Everybody about the place used to notice it. Mamma was greatly
disgusted."

"Do you find him unpleasant--personally, I mean?"

"I! Oh dear, no! I should never dream of speaking to him. His presence
is unpleasant, because he exercises a bad influence on Jasper; so I
wish, on that account alone, that he would go."

"I trust Marian is careful to limit her intercourse with him as much as
possible."

"Well, Marian learns electricity from him; and of course that makes a
difference. I do not care about such things; and I never go into the
laboratory when he is there; so I do not know whether Marian lets him be
familiar with her or not. She is rather easygoing; and he is
insufferably conceited. However, if she wants to learn electricity, I
suppose she must put up with him. He is no worse, after all, than the
rest of the people one has to learn things from. They are all
impossible."

"It is a strange fancy of the girls, to study science."

"I am sure I dont know why they do it. It is great nonsense for Jasper
to do it, either. He will never keep up his position properly until he
shuts up that stupid workshop. He ought to hunt and shoot and entertain
a great deal more than he does. It is very hard on us, for we are
altogether in Jasper's hands for such matters. I think he is very
foolish."

"Not foolish. Dont say that. Excuse my giving you a little lecture; but
it is not right to speak, even without thought, of your brother as a
fool. No doubt he is a little injudicious; but all men are not called to
the same pursuits."

"If people have a certain position, they ought to make up their minds
to the duties of their position, whether they are called to them or
not."

The Rev. George, missing the deference with which ladies not related to
him usually received his admonitions, changed the subject.

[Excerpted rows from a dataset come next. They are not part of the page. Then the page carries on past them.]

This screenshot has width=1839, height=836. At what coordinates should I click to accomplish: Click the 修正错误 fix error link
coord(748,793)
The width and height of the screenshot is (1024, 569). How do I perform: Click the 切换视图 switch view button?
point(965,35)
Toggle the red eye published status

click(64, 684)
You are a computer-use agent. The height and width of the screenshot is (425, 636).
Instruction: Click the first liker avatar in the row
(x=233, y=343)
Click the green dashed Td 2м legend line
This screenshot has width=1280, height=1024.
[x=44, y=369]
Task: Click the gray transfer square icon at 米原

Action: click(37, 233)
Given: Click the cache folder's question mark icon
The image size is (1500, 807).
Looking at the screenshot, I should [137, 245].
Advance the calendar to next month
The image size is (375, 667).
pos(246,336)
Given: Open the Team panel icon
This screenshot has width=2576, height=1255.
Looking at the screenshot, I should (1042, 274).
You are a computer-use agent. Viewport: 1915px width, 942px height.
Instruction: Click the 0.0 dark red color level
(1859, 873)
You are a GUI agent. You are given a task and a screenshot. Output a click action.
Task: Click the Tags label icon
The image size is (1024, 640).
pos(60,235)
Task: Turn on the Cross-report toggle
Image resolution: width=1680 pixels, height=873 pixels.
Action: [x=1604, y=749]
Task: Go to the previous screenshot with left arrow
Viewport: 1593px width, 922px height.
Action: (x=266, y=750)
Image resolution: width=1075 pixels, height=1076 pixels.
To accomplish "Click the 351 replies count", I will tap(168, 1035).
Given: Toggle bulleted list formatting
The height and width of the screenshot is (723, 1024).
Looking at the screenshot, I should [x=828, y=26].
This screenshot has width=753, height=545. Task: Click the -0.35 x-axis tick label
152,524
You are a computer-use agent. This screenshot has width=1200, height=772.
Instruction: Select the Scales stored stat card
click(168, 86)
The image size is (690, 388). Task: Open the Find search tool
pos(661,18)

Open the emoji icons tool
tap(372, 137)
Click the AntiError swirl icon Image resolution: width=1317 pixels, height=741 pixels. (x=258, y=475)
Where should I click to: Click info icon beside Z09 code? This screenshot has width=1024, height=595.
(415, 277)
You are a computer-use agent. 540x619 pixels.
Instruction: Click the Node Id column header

Meanwhile, Conolly and Marian, walking more slowly than the rest, had
fallen far behind. They had been silent at first. She seemed to be in
trouble. At last, after some wistful glances at him, she said:

"Have you resolved to go to London to-morrow; or will you wait until
Friday?"

"To-morrow, Miss Lind. Can I do anything for you in town?"

Marian hesitated painfully.

"Do not mind giving me plenty of bother," he said. "I am so accustomed
to superintend the transit of machines as cumbersome as trunks and as
fragile as bonnet boxes, that the care of a houseful of ordinary luggage
would be a mere amusement for me."

"Thank you; but it is not that. I was only thinking--Are you likely to
see my cousin, Mr. Marmaduke Lind, whilst you are in London?"

"N--no. Unless I call upon him, which I have no excuse for doing."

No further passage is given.